To actualize abolition, transformative justice is an alternate approach to addressing harm. At its foundation, transformative justice works to counter violence while minimizing harm and ultimately actualizing justice for all parties (Mingus 2019; Dixon 2020; maree brown 2015). Transformative justice often does not rely on the state (police, prisons, criminal legal system), as the state is a violent, anti-Black, capitalist, and racialized institution that puts forth proposals that negatively target BIPOC and queer communities. State responses, as we have seen, often include tactics such as gender-expansive jails/prisons, even though they reinforce and perpetuate violence, both behind and outside of bars. Additionally, these strategies require sustained commitment and long-term organizing, rather than simply jailing someone. This means that solutions to harm are rooted in transformative justice – where the person who perpetrated the harm is supported to ensure that the harm does not happen again. This is a tactic of healing, dignity and care.
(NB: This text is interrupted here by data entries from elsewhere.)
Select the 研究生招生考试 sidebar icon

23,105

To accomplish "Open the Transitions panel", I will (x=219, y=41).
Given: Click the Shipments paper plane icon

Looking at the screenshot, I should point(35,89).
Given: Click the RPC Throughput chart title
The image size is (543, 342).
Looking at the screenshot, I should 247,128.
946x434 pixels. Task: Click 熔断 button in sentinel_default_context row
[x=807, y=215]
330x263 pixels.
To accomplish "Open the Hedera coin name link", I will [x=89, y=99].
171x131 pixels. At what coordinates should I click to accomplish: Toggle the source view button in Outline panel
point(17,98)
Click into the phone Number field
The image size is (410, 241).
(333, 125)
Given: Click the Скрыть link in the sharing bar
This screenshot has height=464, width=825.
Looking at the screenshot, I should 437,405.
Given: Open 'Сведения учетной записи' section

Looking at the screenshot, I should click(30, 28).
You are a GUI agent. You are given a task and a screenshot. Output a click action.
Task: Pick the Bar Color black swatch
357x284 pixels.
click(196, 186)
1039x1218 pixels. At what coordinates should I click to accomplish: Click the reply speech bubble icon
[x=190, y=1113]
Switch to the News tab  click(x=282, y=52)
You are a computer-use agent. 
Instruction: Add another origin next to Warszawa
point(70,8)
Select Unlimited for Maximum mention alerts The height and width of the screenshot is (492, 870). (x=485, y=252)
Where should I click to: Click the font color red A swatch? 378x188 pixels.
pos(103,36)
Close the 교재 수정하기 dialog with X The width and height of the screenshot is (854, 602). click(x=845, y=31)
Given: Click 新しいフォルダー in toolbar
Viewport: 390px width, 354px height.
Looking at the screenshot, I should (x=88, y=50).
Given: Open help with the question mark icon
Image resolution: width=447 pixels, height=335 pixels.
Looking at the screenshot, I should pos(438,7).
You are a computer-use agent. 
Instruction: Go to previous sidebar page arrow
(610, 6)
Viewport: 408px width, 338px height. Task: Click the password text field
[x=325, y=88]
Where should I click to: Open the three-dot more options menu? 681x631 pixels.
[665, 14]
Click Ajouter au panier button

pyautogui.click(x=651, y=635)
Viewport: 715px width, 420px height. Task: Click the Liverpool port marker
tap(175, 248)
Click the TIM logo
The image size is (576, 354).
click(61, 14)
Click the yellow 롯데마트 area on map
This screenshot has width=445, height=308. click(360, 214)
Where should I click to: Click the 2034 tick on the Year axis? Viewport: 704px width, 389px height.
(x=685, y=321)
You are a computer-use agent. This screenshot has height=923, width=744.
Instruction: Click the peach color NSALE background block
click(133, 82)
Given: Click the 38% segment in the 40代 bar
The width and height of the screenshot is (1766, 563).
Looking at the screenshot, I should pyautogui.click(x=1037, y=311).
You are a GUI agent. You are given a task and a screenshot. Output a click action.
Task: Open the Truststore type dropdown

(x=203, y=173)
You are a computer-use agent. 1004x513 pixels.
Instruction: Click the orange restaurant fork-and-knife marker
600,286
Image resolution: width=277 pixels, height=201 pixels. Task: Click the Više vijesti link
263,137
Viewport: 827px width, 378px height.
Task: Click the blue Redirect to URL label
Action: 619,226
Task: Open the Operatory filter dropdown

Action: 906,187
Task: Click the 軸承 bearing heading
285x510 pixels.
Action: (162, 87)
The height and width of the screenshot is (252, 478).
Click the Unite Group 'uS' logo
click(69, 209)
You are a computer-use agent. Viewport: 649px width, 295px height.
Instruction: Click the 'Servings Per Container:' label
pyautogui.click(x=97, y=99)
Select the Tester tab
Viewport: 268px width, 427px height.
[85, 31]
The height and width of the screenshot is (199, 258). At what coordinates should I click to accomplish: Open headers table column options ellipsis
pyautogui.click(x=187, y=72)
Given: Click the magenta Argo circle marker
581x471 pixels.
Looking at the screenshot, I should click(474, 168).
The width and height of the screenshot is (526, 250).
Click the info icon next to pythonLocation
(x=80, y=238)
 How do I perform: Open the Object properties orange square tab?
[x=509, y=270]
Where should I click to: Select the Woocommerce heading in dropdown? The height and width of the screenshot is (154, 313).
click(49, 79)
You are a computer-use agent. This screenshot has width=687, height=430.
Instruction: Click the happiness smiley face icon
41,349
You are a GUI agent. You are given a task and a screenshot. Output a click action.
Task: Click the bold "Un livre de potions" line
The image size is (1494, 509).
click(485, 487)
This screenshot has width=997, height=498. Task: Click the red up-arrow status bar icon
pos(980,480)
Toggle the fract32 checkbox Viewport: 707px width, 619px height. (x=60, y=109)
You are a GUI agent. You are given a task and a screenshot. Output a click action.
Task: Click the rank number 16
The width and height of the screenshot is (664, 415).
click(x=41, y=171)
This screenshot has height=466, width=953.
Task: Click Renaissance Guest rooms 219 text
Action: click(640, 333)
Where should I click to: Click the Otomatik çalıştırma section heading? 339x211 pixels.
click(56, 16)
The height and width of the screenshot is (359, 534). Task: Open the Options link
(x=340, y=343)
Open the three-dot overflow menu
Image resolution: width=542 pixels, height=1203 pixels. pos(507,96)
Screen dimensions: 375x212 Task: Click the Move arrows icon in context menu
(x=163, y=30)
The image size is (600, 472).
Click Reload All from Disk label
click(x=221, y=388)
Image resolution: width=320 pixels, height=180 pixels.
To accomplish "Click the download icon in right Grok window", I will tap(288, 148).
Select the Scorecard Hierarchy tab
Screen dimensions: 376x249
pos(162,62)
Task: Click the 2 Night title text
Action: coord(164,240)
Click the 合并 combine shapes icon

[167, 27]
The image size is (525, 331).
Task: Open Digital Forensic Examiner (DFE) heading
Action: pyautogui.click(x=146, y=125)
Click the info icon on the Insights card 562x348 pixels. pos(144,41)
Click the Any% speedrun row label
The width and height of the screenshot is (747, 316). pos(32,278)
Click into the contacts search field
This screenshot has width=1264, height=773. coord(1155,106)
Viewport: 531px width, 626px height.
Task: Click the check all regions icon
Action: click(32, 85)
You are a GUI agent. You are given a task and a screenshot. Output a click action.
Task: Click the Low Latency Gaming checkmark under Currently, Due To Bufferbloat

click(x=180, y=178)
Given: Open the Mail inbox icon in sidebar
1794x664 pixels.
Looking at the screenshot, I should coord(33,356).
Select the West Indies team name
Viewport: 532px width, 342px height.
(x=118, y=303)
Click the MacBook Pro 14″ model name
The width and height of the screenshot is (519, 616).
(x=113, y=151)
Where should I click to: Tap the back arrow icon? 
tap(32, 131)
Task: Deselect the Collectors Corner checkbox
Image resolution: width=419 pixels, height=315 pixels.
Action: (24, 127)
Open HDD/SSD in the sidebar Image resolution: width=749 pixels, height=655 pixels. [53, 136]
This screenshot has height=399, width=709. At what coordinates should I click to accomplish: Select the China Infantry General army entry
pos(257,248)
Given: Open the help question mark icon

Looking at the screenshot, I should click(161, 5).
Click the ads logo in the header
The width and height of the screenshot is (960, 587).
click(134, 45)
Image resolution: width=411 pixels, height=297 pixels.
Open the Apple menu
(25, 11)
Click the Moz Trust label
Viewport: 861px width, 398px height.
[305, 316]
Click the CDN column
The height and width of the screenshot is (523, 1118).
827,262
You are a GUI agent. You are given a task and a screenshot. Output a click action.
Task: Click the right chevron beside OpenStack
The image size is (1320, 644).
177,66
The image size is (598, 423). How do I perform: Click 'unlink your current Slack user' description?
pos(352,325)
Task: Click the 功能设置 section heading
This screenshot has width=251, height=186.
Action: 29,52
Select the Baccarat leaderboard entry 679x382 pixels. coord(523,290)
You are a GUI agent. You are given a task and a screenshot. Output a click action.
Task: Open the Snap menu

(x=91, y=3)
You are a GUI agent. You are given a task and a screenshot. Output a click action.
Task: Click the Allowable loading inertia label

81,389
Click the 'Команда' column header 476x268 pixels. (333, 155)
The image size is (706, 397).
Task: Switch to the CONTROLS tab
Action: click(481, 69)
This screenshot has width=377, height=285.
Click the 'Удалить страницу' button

It is important to provide space for critiques of abolition. Those who believe that reforms are best suited to foster accountability and “justice” to individuals wronged argue that an end to carceral institutions does not center survivors of harm, or much less victim’s families who must heal after the harm has been done. Such is the mentality: ‘If they are locked away, my family will have justice and my community will be safer.’ This view argues that justice would be achieved from locking the perpetrator up and throwing away the key. However, it is important to look at the root causes of violence, the inequalities in our communities that may lead to “violent” behavior. Consider someone who is trying to provide for their family, or themselves, desperate to put food on the table, and how the reality of not making enough money to live can cause someone to resort to violent actions like robbery. Consider perhaps another poignant example of someone who commits harm due to a mental health episode, but they never had the monetary means to receive health support, medication, or care. Abolition, rather than reforms, prioritizes solutions that would eliminate causes of inequality and self-perpetuating violence.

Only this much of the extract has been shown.